# Co2 Atomiozers?



## hexbasher (Sep 11, 2010)

Today when I was buying my CO2 setup, the owner of the store told me to get an atomizer. They don't sell any kind of diffusers because its a Saltwater Specially shop and I was asking about putting one in my sump. He told me about atomizers that were inline to your pump return. He showed me a pic from a Google image search:










I ordered one off ebay (seemed to be the only place to get them from) for 17 bones.

Anyone have any luck with these? I don't like bubbles in my tank and I think this will perfect for my use.


----------



## I Can Mate (Apr 8, 2010)

I think its the biggest waste of money. I built co2 reactor instead which worked much better. The one I built was called a cerges reactor and it works like a charm


----------



## Pirambeba (Feb 1, 2010)

Atomizers are ok, but as ICM stated it's cheaper to pull a DIY.


----------



## gavinol (Aug 18, 2010)

Atomizers will clog up when using DIY mix. Get the Hagen and then for the contest pull it out. As I recall the unit measures around 3" wide and about 8" tall or so.


----------



## LS1FDRx7 (Mar 6, 2007)

You can get ceramic glass diffuser for near cheap less than $6 dollars on ebay. If you're worrying about the co2 gas not being able to diffuser much, while using the ceramic diffuser place a powerhead above the rising co2 gas. That way instead of co2 gas floating to the top in tiny bubble form, it goes into the inlet of a powerhead and shoots it all over the tank. I found this way to be very effective in my tanks.


----------



## hexbasher (Sep 11, 2010)

gavinol said:


> Atomizers will clog up when using DIY mix. Get the Hagen and then for the contest pull it out.
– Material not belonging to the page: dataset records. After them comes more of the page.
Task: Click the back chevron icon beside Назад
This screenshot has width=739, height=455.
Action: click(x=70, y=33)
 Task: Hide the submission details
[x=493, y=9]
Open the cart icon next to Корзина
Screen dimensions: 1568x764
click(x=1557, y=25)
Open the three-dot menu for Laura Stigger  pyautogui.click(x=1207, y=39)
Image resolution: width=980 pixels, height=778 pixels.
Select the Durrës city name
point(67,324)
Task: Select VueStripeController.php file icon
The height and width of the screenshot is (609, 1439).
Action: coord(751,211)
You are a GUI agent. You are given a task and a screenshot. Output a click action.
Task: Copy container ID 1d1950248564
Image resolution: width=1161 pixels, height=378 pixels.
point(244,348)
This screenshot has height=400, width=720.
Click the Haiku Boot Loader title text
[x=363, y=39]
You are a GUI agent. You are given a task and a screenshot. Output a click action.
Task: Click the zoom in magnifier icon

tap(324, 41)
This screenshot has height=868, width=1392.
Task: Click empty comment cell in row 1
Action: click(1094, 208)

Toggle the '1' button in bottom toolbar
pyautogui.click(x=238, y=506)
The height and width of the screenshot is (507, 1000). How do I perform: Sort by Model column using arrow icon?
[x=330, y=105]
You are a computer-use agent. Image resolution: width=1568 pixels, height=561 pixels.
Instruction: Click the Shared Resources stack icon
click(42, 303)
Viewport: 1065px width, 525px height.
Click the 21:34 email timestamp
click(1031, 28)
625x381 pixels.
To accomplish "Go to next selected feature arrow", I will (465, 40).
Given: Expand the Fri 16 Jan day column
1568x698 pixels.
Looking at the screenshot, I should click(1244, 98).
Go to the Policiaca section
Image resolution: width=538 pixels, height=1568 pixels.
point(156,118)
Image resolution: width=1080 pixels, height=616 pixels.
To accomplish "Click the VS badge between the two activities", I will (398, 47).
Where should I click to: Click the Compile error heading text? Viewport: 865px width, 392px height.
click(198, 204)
As I recall the unit measures around 3" wide and about 8" tall or so.


i'm on pressurized CO2.....contest???what now?


----------



## hexbasher (Sep 11, 2010)

well, for some random reason the atomizer was shipped to my parents house, even though i havent lived there in 5 years and i know my paypal is up to date (guessing its in there as a second address or something) so i picked it up yesterday

the one i bought says its good for 16 to 22 mm hoses...my main return is 3/4" ID which is 19.05mm...no go...this atomizer is ment for a 5/8 hose...so a little silcone and some hose clamps and minimal swearing towards hong kong; i got the atomizer on my 3/4 hoses...somewhat pretty:










the threaded area where the clamps are i forced the hose over (and i goobed up the threads with silcone, and i put the hose clamps over where the barb would be


----------